[Dataset entries]
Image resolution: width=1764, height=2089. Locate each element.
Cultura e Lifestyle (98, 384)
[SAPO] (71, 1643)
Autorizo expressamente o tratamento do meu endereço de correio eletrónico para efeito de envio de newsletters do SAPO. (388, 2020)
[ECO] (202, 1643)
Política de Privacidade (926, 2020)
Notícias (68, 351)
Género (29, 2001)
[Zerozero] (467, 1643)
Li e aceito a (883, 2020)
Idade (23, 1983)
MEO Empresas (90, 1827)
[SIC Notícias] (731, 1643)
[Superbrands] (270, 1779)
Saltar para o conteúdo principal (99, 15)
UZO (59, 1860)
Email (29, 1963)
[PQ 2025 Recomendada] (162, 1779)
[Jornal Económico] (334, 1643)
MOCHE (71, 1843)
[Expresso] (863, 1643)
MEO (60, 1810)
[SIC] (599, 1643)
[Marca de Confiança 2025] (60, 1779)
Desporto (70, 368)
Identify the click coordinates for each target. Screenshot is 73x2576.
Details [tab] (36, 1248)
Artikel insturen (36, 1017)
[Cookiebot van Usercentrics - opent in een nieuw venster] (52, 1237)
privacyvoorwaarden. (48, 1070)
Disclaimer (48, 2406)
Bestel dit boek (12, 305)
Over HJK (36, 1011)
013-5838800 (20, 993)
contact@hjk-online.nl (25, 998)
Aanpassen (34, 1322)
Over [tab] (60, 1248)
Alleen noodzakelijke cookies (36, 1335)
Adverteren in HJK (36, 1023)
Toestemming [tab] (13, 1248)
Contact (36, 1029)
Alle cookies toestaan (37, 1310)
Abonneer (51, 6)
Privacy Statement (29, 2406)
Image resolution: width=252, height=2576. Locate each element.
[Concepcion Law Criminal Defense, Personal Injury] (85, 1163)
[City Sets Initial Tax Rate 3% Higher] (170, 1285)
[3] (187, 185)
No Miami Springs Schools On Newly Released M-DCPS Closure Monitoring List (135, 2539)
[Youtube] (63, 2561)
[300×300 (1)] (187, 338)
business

**Assigned task**
Starting from the records above, filter out all lines except those containing the word "Image".

**Task result**
Image resolution: width=1764, height=2089. Locate each element.
Image resolution: width=252, height=2576. Locate each element.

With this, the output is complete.